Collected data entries
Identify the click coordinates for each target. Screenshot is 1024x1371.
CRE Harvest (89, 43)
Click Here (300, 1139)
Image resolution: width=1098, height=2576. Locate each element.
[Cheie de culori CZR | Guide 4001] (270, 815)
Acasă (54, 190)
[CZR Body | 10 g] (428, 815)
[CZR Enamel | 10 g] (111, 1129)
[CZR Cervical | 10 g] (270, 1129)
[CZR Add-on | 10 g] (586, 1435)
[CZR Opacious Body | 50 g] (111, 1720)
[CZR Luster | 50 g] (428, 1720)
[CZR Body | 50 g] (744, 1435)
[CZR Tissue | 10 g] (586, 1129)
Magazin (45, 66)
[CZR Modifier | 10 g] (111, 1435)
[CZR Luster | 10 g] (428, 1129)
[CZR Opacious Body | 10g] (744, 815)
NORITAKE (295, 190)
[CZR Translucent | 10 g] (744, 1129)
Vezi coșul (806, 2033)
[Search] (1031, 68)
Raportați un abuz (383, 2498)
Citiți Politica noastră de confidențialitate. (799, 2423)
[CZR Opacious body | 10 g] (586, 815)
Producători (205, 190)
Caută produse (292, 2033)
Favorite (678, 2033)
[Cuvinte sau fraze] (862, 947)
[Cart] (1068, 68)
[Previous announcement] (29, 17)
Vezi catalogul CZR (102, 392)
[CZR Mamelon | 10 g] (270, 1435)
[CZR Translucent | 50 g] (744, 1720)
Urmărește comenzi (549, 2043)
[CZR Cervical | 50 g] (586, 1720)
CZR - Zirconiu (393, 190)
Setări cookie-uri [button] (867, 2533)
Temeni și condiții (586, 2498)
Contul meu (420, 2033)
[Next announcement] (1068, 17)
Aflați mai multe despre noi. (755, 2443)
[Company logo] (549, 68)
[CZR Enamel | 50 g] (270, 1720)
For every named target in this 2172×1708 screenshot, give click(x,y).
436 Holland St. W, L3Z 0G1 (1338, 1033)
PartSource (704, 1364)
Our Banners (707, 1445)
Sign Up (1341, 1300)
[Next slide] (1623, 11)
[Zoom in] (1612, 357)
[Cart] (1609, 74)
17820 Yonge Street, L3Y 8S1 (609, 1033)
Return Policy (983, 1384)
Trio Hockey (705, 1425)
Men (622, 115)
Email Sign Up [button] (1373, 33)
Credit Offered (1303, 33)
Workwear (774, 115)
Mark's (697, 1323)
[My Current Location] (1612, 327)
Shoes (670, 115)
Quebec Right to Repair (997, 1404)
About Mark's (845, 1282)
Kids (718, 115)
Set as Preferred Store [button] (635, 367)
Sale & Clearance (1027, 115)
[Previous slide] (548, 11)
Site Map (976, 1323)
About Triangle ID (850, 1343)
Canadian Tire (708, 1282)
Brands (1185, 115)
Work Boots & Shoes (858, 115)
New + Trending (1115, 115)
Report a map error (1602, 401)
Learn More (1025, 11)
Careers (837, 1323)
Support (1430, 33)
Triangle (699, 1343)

**EXERCISE DESCRIPTION:**
From the data above, output only the lines between the line containing "[My Current Location] (1612, 327)" and the line containing "Work Boots & Shoes (858, 115)", inclusive, exactly as written.

**OUTPUT FOR THIS EXERCISE:**
[My Current Location] (1612, 327)
Shoes (670, 115)
Quebec Right to Repair (997, 1404)
About Mark's (845, 1282)
Kids (718, 115)
Set as Preferred Store [button] (635, 367)
Sale & Clearance (1027, 115)
[Previous slide] (548, 11)
Site Map (976, 1323)
About Triangle ID (850, 1343)
Canadian Tire (708, 1282)
Brands (1185, 115)
Work Boots & Shoes (858, 115)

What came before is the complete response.